**What you should do**
Select, from the material below, each line with "will" in it.

**Data**
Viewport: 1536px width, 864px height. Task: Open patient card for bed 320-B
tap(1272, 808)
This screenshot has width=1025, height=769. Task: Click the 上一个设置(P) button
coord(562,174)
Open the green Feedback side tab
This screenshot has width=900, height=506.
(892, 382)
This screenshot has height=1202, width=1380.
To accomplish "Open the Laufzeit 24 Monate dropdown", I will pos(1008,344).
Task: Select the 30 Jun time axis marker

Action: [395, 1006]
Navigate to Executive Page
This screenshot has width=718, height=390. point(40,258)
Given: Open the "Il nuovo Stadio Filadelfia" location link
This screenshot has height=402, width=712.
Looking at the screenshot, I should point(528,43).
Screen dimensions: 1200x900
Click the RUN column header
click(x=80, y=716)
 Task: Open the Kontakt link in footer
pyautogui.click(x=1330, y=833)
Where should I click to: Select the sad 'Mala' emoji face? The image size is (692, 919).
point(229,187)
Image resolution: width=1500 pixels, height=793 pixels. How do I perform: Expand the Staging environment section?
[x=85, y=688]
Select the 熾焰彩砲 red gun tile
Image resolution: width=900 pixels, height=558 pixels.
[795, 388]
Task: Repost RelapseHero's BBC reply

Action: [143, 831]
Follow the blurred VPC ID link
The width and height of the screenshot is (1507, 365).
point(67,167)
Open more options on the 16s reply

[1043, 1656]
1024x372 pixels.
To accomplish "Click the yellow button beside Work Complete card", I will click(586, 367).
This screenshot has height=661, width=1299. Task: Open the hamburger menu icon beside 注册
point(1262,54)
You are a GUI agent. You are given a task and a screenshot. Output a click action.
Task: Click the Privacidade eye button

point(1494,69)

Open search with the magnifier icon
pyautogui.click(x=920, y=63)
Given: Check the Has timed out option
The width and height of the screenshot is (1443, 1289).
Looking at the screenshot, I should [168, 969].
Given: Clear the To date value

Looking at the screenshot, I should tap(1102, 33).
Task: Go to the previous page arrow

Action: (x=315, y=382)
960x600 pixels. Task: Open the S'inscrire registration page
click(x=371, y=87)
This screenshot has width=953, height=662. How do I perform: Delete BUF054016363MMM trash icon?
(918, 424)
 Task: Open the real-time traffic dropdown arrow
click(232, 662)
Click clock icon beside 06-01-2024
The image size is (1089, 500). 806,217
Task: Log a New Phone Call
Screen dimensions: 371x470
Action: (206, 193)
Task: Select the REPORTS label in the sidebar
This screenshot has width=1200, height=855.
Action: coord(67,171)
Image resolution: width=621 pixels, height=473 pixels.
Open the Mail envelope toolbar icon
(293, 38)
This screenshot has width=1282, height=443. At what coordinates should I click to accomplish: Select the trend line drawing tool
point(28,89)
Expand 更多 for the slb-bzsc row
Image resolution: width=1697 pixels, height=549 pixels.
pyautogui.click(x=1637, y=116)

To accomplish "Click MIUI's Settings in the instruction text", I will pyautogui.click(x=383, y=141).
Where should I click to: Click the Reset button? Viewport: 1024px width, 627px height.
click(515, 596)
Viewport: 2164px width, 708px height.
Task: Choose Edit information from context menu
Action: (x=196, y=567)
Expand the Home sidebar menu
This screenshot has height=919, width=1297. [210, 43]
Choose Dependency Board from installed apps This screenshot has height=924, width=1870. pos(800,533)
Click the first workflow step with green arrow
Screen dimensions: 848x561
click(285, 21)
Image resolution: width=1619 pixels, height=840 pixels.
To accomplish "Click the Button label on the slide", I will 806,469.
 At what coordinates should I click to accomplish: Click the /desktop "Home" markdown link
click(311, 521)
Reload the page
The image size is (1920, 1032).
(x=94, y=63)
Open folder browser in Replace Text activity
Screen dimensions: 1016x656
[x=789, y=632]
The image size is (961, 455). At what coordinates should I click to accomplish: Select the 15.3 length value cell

**Exercise solution**
To accomplish "Open the Laufzeit 24 Monate dropdown", I will pos(1008,344).
To accomplish "Click the yellow button beside Work Complete card", I will click(586, 367).
To accomplish "Click MIUI's Settings in the instruction text", I will pyautogui.click(x=383, y=141).
To accomplish "Click the Button label on the slide", I will 806,469.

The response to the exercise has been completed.